* PROBLEM STATEMENT
Copy out every line of the entries below without changing anything.
═══ DATA ENTRIES
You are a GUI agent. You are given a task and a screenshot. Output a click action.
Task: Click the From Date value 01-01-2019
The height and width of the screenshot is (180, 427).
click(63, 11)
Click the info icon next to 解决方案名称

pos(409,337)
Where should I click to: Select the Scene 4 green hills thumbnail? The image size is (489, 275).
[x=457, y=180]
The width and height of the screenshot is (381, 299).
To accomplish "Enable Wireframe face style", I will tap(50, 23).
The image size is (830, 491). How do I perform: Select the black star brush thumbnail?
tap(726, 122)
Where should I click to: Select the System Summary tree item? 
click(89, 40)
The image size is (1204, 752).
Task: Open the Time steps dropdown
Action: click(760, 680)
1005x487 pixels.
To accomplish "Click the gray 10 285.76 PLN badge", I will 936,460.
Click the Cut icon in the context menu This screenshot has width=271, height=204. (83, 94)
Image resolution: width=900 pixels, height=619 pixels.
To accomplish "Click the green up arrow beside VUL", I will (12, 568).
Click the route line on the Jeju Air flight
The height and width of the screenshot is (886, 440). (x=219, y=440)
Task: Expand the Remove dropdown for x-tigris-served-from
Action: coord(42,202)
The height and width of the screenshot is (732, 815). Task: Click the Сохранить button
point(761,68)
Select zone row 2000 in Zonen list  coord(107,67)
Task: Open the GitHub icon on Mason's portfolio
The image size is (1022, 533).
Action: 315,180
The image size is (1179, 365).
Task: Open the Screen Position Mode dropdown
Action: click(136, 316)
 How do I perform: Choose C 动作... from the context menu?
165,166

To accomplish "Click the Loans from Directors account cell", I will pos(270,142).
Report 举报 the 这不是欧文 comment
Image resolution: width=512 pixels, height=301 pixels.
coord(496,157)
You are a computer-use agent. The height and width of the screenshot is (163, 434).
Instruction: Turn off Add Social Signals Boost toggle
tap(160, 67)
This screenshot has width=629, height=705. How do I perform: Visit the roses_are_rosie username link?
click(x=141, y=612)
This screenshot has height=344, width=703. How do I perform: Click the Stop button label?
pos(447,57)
══════
* RESULT OF THE EXERCISE
You are a GUI agent. You are given a task and a screenshot. Output a click action.
Task: Click the From Date value 01-01-2019
The height and width of the screenshot is (180, 427).
click(63, 11)
Click the info icon next to 解决方案名称

pos(409,337)
Where should I click to: Select the Scene 4 green hills thumbnail? The image size is (489, 275).
[x=457, y=180]
The width and height of the screenshot is (381, 299).
To accomplish "Enable Wireframe face style", I will tap(50, 23).
The image size is (830, 491). How do I perform: Select the black star brush thumbnail?
tap(726, 122)
Where should I click to: Select the System Summary tree item? 
click(89, 40)
The image size is (1204, 752).
Task: Open the Time steps dropdown
Action: click(760, 680)
1005x487 pixels.
To accomplish "Click the gray 10 285.76 PLN badge", I will 936,460.
Click the Cut icon in the context menu This screenshot has width=271, height=204. (83, 94)
Image resolution: width=900 pixels, height=619 pixels.
To accomplish "Click the green up arrow beside VUL", I will (12, 568).
Click the route line on the Jeju Air flight
The height and width of the screenshot is (886, 440). (x=219, y=440)
Task: Expand the Remove dropdown for x-tigris-served-from
Action: coord(42,202)
The height and width of the screenshot is (732, 815). Task: Click the Сохранить button
point(761,68)
Select zone row 2000 in Zonen list  coord(107,67)
Task: Open the GitHub icon on Mason's portfolio
The image size is (1022, 533).
Action: 315,180
The image size is (1179, 365).
Task: Open the Screen Position Mode dropdown
Action: click(136, 316)
 How do I perform: Choose C 动作... from the context menu?
165,166

To accomplish "Click the Loans from Directors account cell", I will pos(270,142).
Report 举报 the 这不是欧文 comment
Image resolution: width=512 pixels, height=301 pixels.
coord(496,157)
You are a computer-use agent. The height and width of the screenshot is (163, 434).
Instruction: Turn off Add Social Signals Boost toggle
tap(160, 67)
This screenshot has width=629, height=705. How do I perform: Visit the roses_are_rosie username link?
click(x=141, y=612)
This screenshot has height=344, width=703. How do I perform: Click the Stop button label?
pos(447,57)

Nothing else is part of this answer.